Daemonium - in Mythology and Philosophy

In Mythology and Philosophy

Homer's use of the words theoí (θεοί: "gods") and daímones (δαίμονες), suggest that while distinct, they are similar in kind. Later writers developed the distinction between the two. In Cratylus (398 b), Plato speculates that the etymology of daimôn/daēmones (δαίμονες: deity/daêmôn δαήμονες) is from knowing or wise, however, it is more probably daiō (δαίω: "to divide, to distribute destinies, to allot").

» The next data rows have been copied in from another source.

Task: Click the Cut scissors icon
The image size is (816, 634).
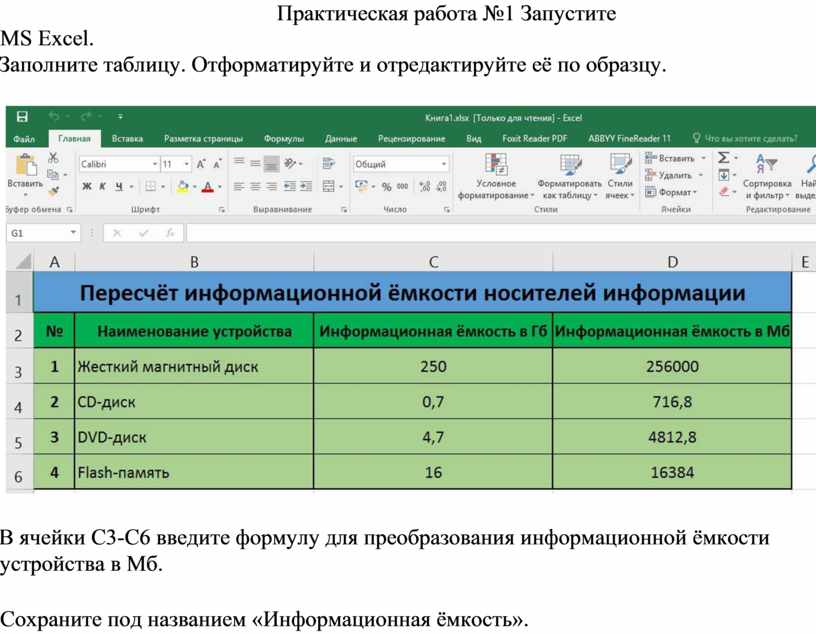Action: [53, 159]
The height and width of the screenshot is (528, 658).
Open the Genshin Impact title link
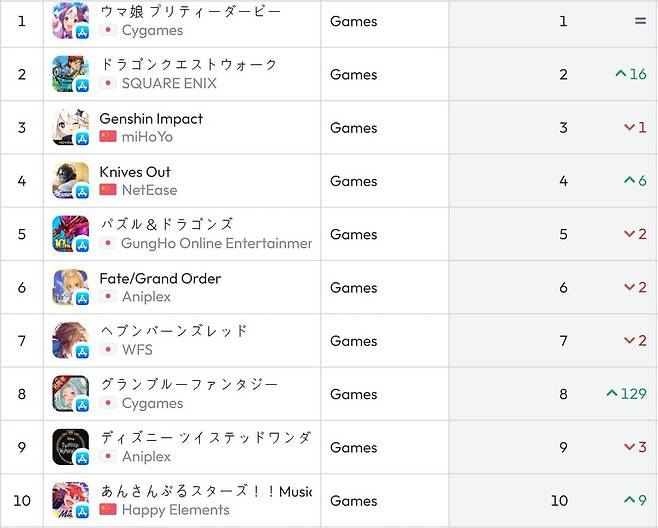[x=151, y=118]
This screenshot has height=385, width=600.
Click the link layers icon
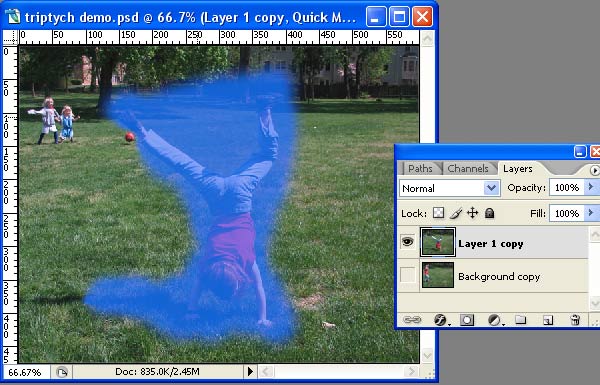(412, 320)
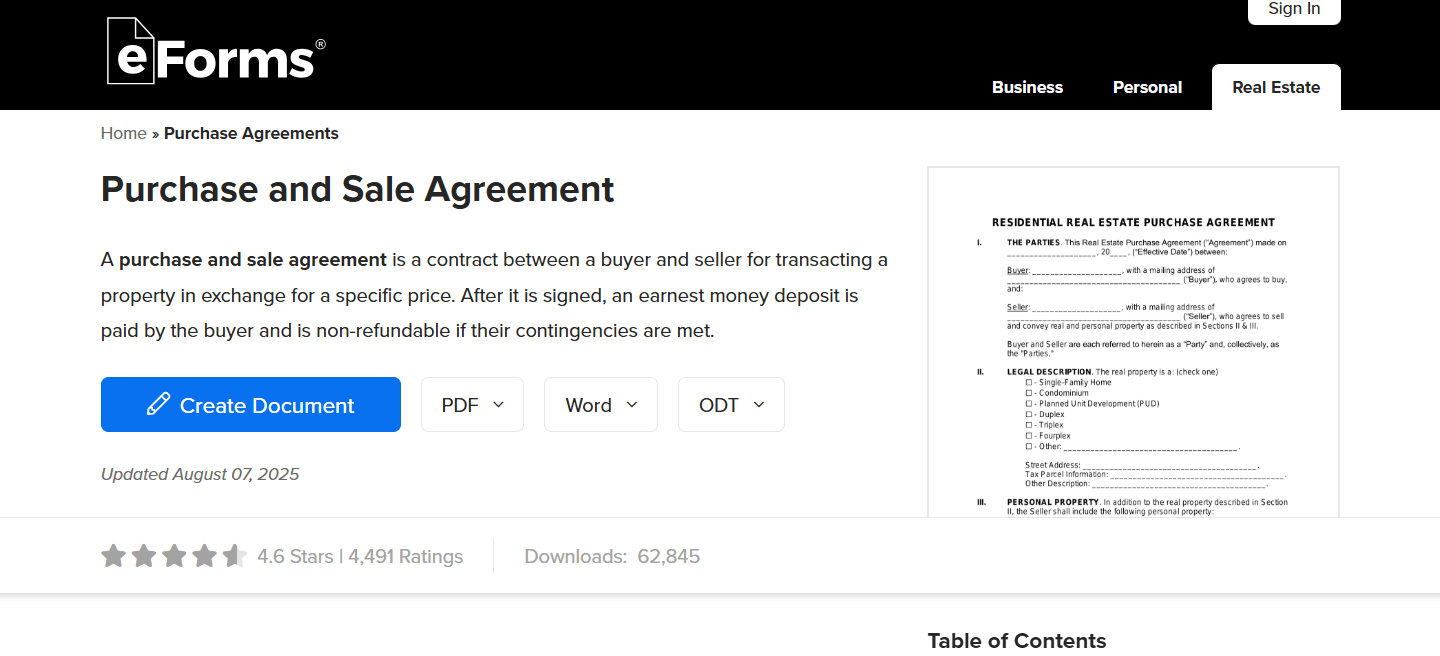Image resolution: width=1440 pixels, height=656 pixels.
Task: Click the half-filled fifth star
Action: pos(235,555)
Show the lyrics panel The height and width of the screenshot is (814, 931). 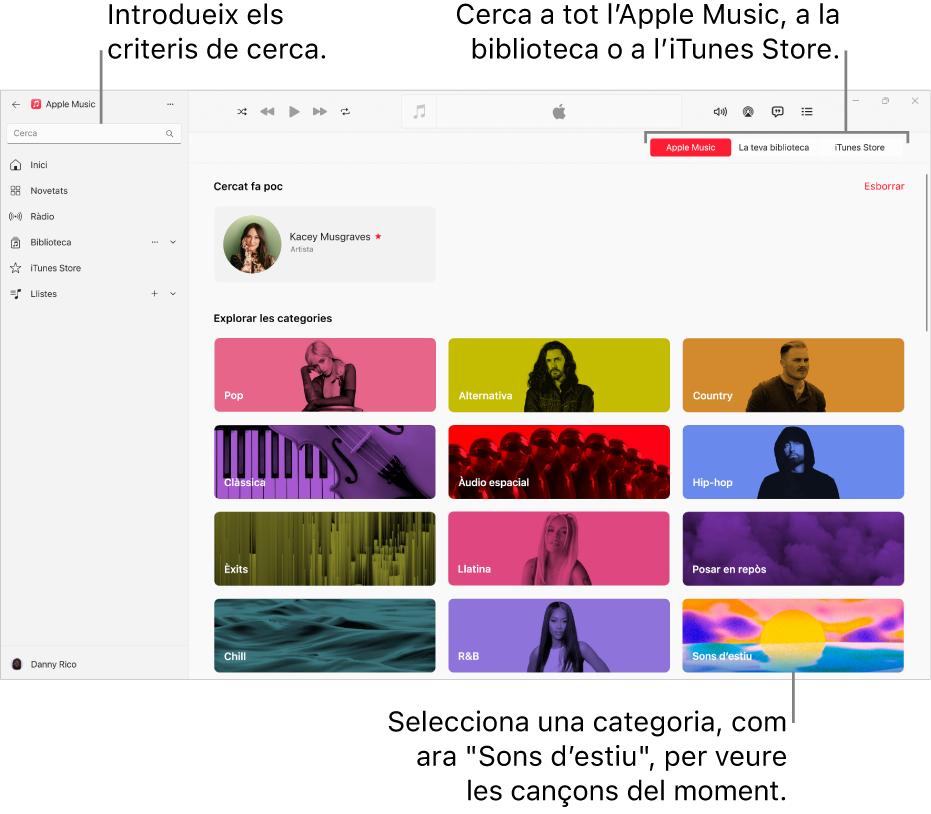coord(777,111)
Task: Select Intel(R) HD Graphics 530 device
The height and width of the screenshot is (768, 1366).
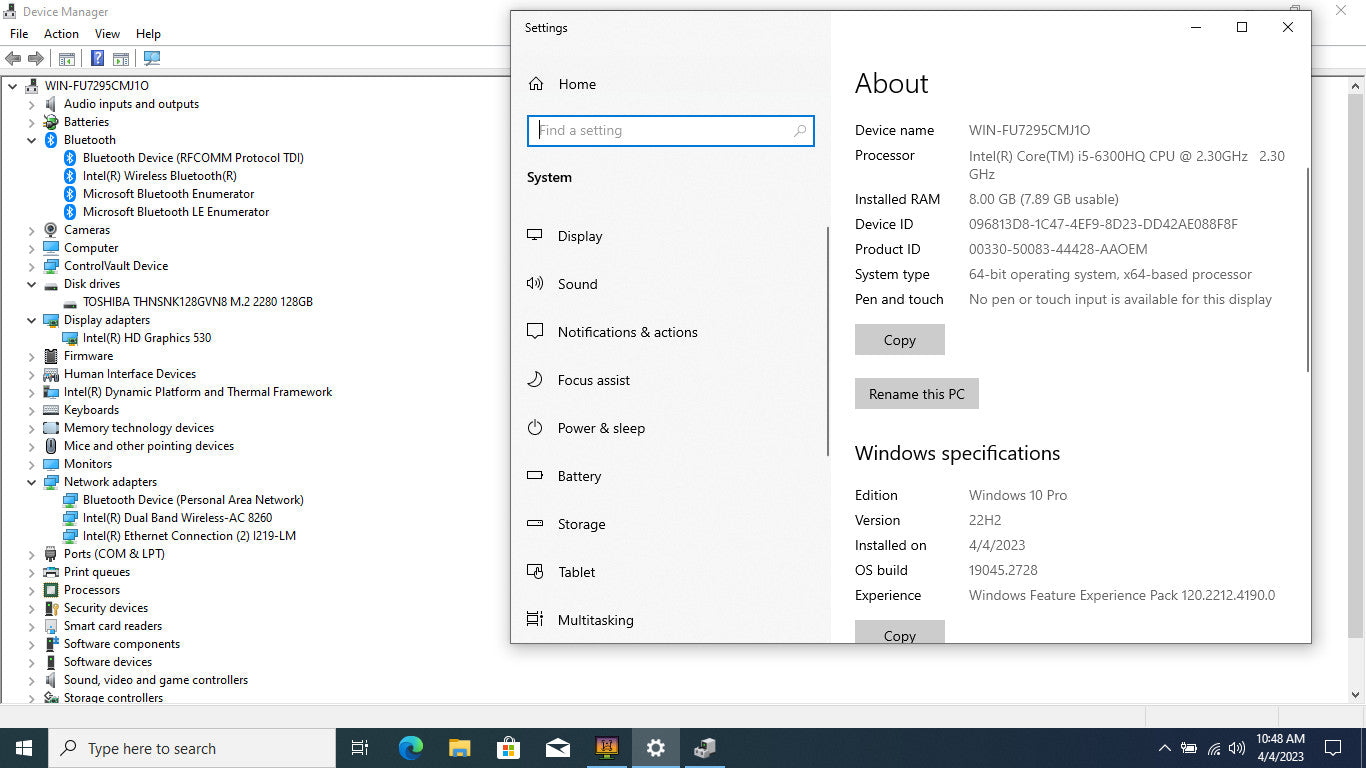Action: click(146, 338)
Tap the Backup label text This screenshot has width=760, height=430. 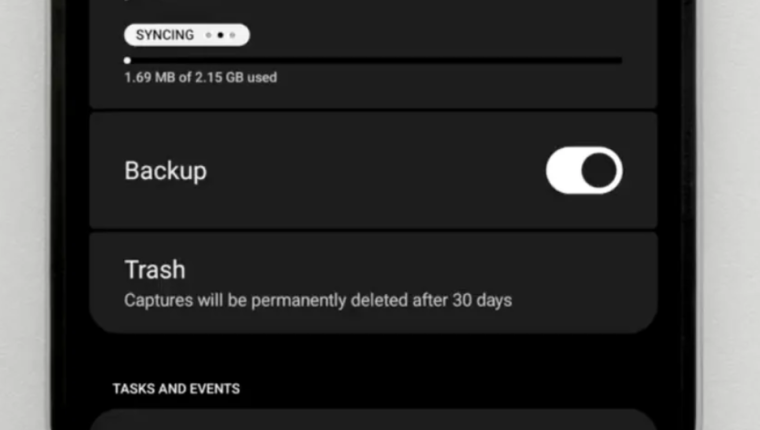click(x=165, y=171)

In Plato's Symposium, the priestess Diotima teaches Socrates that love is not a god, but rather a "great daemon" (202d). She goes on to explain that "everything daemonic is between divine and mortal" (202d–e), and she describes daemons as "interpreting and transporting human things to the gods and divine things to men; entreaties and sacrifices from below, and ordinances and requitals from above..." (202e). In Plato's Apology of Socrates, Socrates claimed to have a daimonion (literally, a "divine something") that frequently warned him—in the form of a "voice"—against mistakes but never told him what to do. However, the Platonic Socrates never refers to the daimonion as a daimōn; it was always an impersonal "something" or "sign". Regarding the charge brought against Socrates in 399, Plato surmised “Socrates does wrong because he does not believe in the gods in whom the city believes, but introduces other daemonic beings…” Burkert notes that “a special being watches over each individual, a daimon who has obtained the person at his birth by lot, is an idea which we find in Plato, undoubtedly from earlier tradition. The famous, paradoxical saying of Heraclitus is already directed against such a view: 'character is for man his daimon'”.